Fighters and Rangers have other viable weapon options. They can trade attacks for higher damage with bigger weapons, fighting styles for those weapons, and feats. Monks can't because they can't use those weapons.
I might agree that two weapon fighting is pretty much all a Rogue should do in melee at this point. Which kinda sucks.
Really it's so good that most Rangers probably will too.
I don't think Monks should be forced to not use two weapons either. I wish all of the monk weapons were viable. And I wish Rogues had more options too. Every build using the same weapons is boring. I just don't know what the solution is until we see the Warriors UA and other weapon properties.
In 5E, a level 1 monk has a base damage of quarterstaff + unarmed strike of 3+1d8+3+1d4 = 13.

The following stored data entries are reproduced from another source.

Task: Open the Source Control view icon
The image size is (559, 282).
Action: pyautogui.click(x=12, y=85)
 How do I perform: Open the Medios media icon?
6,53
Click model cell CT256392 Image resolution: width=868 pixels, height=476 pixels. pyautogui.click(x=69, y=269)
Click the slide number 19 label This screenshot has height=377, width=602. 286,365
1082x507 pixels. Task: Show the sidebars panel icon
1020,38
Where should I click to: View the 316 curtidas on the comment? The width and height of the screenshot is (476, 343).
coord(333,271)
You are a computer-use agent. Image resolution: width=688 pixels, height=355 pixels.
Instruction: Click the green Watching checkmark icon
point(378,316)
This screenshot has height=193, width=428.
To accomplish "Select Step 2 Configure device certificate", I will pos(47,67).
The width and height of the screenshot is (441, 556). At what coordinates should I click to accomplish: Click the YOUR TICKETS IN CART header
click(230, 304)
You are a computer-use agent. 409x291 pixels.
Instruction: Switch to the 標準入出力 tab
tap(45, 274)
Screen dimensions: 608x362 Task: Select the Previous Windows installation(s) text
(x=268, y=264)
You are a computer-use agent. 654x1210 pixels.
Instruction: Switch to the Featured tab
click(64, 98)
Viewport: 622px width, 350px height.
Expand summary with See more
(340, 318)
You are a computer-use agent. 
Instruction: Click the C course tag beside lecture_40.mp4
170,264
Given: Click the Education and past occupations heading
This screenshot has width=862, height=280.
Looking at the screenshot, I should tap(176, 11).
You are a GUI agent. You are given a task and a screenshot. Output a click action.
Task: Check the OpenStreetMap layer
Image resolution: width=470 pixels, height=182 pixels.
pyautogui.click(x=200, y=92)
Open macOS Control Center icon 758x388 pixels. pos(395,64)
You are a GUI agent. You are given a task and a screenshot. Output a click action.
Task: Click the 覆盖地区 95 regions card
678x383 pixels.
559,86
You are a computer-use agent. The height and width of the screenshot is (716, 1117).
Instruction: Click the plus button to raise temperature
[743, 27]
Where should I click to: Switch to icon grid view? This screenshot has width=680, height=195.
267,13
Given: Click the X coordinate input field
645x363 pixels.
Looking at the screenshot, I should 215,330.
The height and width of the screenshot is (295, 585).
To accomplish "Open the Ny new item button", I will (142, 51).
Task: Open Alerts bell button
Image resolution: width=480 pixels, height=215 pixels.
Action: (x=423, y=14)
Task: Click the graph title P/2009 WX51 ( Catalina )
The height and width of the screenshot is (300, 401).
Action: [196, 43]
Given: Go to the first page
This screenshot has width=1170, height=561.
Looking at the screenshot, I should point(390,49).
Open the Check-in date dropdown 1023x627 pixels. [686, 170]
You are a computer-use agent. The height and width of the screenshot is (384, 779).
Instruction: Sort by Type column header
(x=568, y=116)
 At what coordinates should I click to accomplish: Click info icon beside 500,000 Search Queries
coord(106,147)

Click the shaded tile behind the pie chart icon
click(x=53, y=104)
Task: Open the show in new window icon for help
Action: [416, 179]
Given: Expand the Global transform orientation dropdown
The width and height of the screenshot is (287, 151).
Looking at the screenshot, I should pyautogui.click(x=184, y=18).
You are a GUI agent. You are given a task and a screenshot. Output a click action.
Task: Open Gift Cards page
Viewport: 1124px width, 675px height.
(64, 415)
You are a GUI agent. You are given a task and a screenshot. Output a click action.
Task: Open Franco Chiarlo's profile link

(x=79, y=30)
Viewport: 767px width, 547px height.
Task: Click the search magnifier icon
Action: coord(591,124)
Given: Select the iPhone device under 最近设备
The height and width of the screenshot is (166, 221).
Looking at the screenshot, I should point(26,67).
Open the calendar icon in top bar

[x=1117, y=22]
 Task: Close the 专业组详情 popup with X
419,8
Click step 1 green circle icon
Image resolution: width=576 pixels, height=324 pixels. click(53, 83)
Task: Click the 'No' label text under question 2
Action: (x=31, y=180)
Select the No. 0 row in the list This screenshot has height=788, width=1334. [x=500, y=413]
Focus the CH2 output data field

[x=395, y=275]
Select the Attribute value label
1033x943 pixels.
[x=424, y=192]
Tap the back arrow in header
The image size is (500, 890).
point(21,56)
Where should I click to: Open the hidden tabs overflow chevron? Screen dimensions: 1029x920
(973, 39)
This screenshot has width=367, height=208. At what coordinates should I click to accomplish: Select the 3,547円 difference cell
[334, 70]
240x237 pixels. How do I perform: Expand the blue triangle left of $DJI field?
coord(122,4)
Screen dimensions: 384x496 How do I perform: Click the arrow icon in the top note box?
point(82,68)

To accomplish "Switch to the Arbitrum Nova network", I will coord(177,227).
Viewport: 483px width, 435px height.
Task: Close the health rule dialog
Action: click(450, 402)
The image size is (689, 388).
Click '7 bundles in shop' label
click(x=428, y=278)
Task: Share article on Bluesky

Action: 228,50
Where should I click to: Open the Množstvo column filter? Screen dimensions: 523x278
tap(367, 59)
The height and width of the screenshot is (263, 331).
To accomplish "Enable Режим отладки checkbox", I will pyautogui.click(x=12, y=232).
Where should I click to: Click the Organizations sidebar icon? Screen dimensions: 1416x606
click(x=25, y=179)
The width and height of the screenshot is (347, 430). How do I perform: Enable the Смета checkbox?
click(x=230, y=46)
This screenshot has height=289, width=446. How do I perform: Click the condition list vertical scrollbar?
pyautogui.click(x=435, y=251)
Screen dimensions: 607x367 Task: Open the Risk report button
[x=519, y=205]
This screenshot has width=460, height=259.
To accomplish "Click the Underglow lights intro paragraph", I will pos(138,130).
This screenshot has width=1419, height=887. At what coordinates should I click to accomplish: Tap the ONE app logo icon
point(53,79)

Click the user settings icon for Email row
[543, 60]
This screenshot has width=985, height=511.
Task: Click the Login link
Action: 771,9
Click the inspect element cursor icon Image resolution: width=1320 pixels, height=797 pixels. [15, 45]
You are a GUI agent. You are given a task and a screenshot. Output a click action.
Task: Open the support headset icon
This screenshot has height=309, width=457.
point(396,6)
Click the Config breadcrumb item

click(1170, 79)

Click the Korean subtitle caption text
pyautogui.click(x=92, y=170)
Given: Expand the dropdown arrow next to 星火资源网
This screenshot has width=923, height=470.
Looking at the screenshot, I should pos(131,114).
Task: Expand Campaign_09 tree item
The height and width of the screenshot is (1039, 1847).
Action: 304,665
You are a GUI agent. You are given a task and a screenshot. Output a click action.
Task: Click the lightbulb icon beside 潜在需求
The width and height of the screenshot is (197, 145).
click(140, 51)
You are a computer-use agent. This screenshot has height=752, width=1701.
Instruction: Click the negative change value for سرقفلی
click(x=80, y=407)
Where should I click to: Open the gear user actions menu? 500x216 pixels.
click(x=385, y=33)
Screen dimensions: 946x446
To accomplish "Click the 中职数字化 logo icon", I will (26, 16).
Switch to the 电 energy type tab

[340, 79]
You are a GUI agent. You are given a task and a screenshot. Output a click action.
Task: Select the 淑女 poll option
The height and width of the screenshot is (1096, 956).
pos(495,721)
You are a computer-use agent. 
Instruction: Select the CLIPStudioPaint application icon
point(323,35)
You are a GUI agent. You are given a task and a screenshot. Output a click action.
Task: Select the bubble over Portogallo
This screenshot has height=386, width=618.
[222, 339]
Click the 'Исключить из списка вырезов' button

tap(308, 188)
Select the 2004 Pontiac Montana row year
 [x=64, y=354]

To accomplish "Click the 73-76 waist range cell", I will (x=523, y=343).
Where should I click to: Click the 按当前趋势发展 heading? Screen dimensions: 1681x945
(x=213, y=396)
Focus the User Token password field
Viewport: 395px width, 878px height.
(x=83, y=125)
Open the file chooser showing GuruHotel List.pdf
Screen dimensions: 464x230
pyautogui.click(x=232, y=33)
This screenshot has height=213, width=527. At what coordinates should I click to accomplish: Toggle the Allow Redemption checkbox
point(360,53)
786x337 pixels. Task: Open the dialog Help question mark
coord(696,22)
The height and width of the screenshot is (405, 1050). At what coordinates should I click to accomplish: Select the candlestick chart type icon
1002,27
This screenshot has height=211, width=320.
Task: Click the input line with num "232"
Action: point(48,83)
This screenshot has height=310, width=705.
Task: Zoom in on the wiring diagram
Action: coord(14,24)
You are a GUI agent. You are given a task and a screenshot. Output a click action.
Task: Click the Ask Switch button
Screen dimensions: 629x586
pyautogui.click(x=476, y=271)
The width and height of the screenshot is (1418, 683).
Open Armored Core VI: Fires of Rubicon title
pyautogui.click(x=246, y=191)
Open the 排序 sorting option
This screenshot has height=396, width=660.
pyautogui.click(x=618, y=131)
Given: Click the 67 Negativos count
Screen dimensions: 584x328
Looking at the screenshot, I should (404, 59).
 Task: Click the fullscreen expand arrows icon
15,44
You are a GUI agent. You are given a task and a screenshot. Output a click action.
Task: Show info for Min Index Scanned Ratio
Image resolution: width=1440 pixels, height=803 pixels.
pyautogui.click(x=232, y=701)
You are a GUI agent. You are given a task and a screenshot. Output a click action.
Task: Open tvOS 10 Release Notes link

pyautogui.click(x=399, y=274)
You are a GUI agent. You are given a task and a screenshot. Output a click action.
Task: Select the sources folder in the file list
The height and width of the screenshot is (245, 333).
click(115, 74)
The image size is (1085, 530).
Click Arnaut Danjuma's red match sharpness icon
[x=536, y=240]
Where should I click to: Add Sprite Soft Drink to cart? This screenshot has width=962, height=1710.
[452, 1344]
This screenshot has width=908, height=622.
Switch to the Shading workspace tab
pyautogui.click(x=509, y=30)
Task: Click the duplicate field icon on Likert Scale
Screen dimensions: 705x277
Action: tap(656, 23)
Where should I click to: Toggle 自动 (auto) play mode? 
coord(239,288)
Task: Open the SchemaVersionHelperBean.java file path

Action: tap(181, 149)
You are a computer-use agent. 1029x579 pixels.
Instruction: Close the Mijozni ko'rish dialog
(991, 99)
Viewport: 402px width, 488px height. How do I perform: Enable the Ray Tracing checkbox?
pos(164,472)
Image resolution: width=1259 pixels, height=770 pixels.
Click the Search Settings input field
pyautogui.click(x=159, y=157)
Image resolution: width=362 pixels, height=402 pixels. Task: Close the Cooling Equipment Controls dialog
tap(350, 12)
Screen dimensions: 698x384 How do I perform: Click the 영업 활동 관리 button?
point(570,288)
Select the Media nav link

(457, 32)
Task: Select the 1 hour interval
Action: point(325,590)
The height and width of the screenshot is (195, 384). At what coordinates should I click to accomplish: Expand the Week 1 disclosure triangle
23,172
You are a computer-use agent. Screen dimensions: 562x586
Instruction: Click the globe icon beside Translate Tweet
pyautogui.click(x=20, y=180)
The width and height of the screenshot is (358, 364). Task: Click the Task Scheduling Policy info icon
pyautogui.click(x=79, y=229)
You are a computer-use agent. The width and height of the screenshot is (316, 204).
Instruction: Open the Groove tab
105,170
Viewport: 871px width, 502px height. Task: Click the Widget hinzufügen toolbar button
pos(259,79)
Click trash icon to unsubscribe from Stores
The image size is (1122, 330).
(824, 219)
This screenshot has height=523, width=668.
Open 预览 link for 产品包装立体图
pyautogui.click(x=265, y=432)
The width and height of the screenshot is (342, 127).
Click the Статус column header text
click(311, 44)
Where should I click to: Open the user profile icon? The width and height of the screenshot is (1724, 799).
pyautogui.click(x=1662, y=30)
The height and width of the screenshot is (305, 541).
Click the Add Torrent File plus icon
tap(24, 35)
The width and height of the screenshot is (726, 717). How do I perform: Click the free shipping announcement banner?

For 1DND is there anything wrong with simply "Your unarmed strikes are light weapons. Light monk weapons always add your Ability Modifier to the attack’s damage." and starting the martial arts dice at d6? That is the simplest rules to allow fists to compare to two short swords. That gives damage at level 1 of 2*(3+d6)=13. Sadly quarterstaff + kick would no longer be possible as quarterstaff is not light.
When the Martial Arts die increases, there should also be an accuracy boost to unarmed strikes. In 5E, it is feasible to have a +3 weapon in the later tiers and be forced to use it alongside a +0 unarmed strike. At level 5 or 6, unarmed strikes could have a +1 bonus to hit, at level 11 a +2 bonus, and level 17 a +3 bonus.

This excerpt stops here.